▶ PROBLEM DETAILS:
Using the data below, reproduce exactly the lines from the line with "This screenshot has width=1024, height=732." to the line with "Open the Spring", both included; pictures must be dropped.

▶ RECORDS SUPPLIED:
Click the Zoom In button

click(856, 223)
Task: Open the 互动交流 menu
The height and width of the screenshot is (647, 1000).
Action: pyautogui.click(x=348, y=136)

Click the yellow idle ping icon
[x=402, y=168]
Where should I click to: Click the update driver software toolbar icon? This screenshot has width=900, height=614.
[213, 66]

---

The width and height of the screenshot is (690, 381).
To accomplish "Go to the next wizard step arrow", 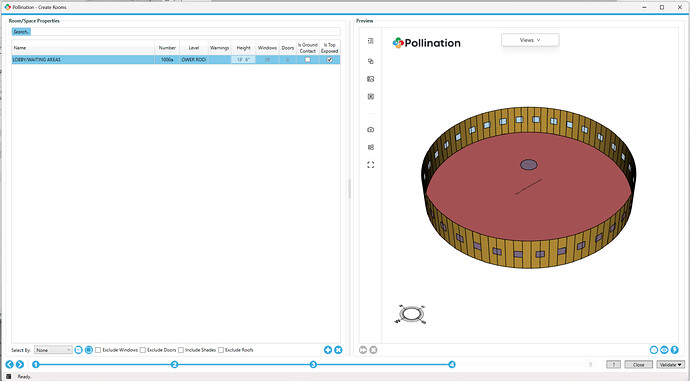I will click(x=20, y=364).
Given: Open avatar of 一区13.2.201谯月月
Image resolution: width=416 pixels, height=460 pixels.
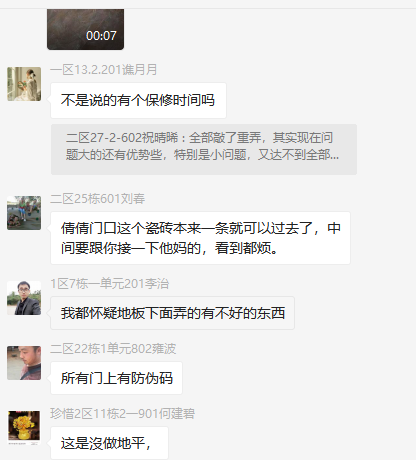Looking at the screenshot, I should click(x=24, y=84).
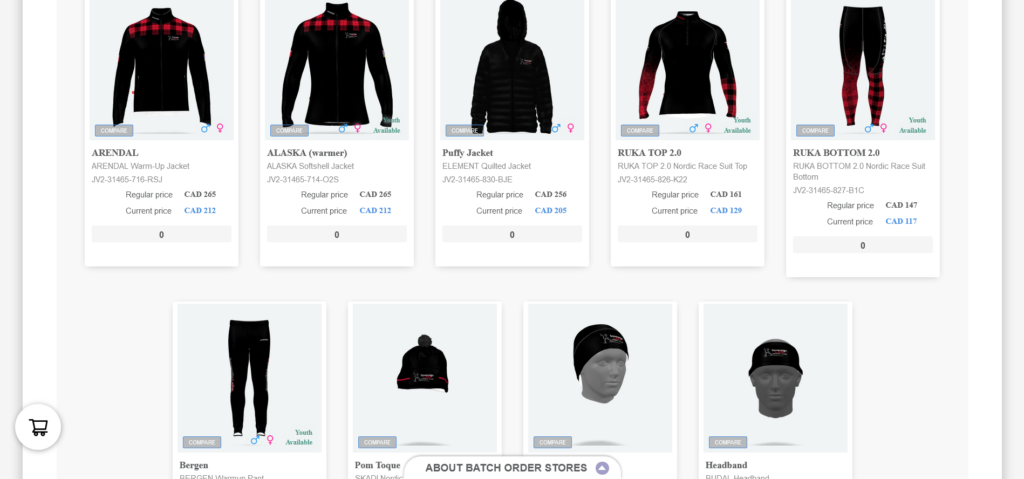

* * *

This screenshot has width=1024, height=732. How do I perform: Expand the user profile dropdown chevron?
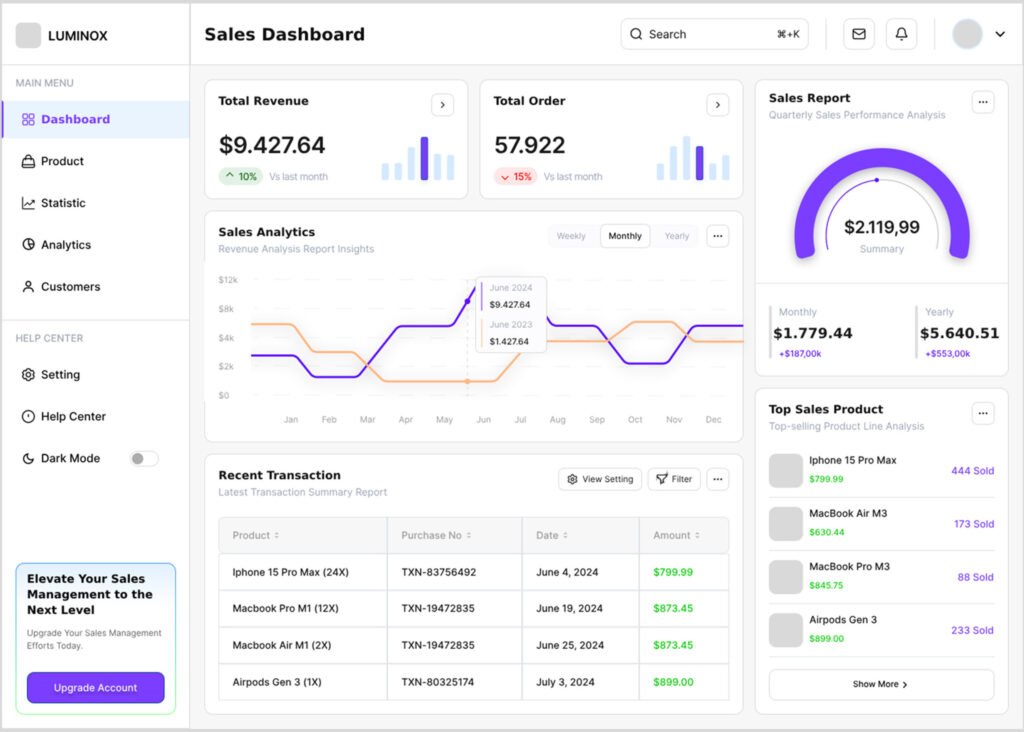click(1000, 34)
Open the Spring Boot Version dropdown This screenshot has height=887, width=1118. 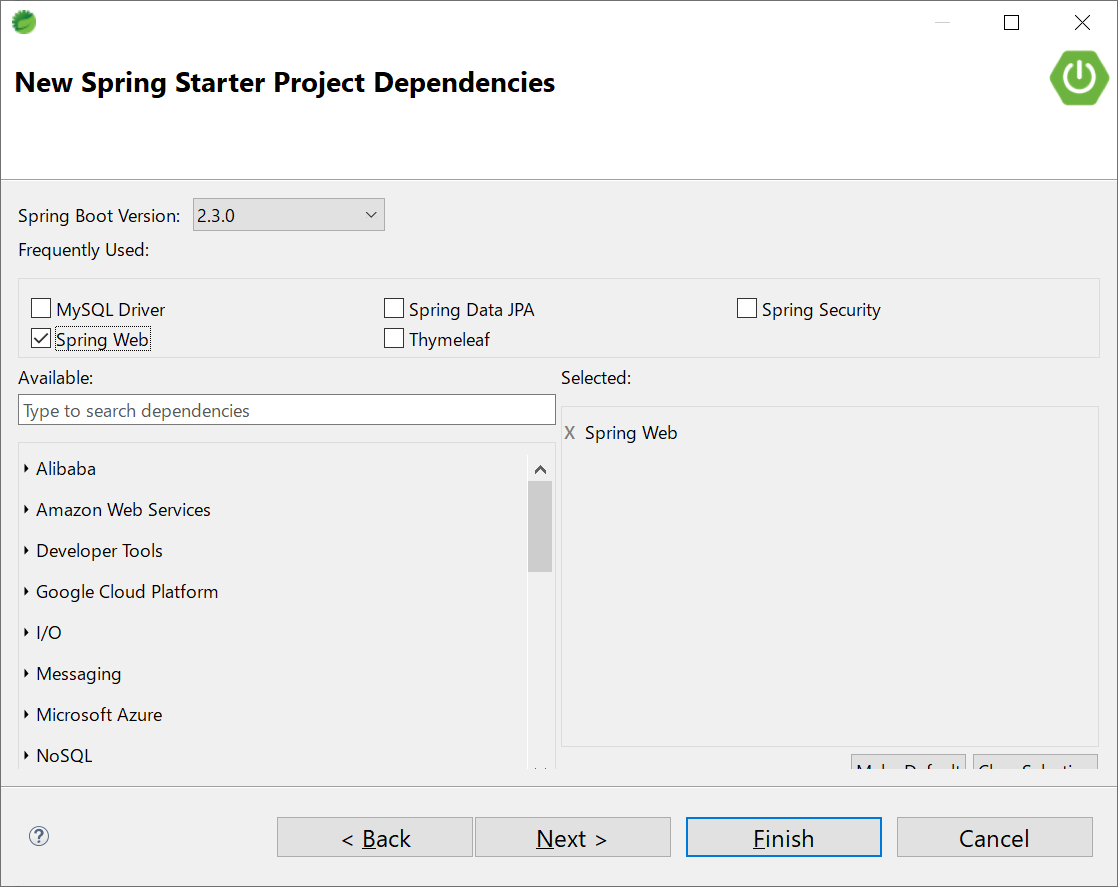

▶ WRITTEN RESPONSE:
This screenshot has width=1024, height=732. How do I perform: Expand the user profile dropdown chevron?
click(1000, 34)
Open the Spring Boot Version dropdown This screenshot has height=887, width=1118. 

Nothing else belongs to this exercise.